MIS provides integration patterns between clinical imaging systems and Google Cloud services that can be used to accelerate medical imaging ML data de-id, cohorting, labeling, training, and transform. Such services are the Healthcare API, Big Query, and Vertex AI.
Commercial PACS systems are already found in most enterprise imaging environments, as they are used for the majority of diagnostic radiology interpretation, and being able to leverage existing labeling capabilities through DICOM (KOS, GSPS, SR, SEG) as input to model training should accelerate the labeling process. These systems already have a tremendous amount of annotated data. The trick is being able to leverage it in a deterministic way. Additionally using this process will lead the result of the inference stage to being interoperable with what the PACS expects as input.
Using foundation models accelerates the data curation and training pipeline development and runtime. Leveraging a foundation model means input data is less than a traditionally trained model, which means less data has to be labeled.
In this demo we will be building a medical imaging model that predicts Pneumothorax using x-ray images. For this, we will label 200 x-ray studies for Pneumothorax in the Change Healthcare Stratus Imaging PACS by creating a DICOM Key Object Selection (KOS) for each image that presents positive. Studies negative for Pneumothorax will not contain a KOS.
In a real world scenario there will also be diagnostic report text available and if leveraging Google Cloud NLP or LLM APIs these can provide further pointers to studies of relevance based on findings.

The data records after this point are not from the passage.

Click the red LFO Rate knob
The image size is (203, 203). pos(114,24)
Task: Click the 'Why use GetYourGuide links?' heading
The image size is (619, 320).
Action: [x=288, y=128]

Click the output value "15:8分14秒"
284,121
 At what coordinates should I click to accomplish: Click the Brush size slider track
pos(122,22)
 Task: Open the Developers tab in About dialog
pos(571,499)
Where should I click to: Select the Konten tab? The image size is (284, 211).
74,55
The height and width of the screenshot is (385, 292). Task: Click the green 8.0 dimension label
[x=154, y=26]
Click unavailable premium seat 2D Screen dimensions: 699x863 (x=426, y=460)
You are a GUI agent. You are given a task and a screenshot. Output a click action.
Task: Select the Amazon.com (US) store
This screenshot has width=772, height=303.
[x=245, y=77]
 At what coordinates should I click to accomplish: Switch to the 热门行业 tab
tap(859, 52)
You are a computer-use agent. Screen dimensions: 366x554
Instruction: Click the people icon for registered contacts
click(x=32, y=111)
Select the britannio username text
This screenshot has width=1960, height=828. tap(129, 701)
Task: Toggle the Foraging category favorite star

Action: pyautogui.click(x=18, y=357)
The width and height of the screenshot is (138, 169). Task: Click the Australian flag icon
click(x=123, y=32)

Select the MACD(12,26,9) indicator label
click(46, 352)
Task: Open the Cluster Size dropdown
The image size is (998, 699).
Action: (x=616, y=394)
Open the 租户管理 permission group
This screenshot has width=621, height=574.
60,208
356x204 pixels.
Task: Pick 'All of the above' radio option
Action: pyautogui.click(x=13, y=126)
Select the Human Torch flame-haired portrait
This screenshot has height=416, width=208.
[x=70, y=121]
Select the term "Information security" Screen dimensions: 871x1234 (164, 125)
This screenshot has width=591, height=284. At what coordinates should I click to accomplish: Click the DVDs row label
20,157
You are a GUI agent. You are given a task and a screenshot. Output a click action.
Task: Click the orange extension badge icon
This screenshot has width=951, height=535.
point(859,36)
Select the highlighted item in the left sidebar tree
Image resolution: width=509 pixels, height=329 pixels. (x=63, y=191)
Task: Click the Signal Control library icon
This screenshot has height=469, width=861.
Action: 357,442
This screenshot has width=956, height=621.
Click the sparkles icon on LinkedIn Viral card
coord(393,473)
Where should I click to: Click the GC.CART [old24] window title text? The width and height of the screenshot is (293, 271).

In order to label images, you must have some images within your commercial system. We’ll be using images from the NIH Chest X-ray dataset, since it already has x-rays that are labeled with Pneumothorax, as well as other conditions. In this demo we will be following the existing labels and recreating them in the PACS system using the process above. This is to demonstrate that existing data and processes in DICOM within existing PACS systems can be used as readily labeled data ML training.
The data that we are using in this demo is de-identified. You may use data with PHI if it is an approved option in your organization. There is also an option to use the Healthcare API De-id if you are looking to de-id your DICOM data.
NOTE: If you don't have access to a Change Healthcare Stratus Imaging PACS system to do the labeling, then you can do one of the following:
- Request access to a test instance of the Change Healthcare Stratus Imaging PACS.
- Leverage staged sample data from
./data/staged/inputs/*.dcm
and skip to the Prepare DICOM instances section
At the end of the notebook we will have a modal that can detect Pneumothorax in X-ray images. Please note that this is only an example and in its current state it is not for diagnostic use.
Now it's time to deploy and run our notebook!
- We hope this content has shown that a combination of PACS, MIS, and a foundation model, can accelerate multiple steps in the Medical Imaging AI development pipeline.
- Annotated data from a commercial PACS systems can be used as labeled data in an ML training pipeline as long as it is fully accessible and there is a deterministic transform, prioritizing DICOM.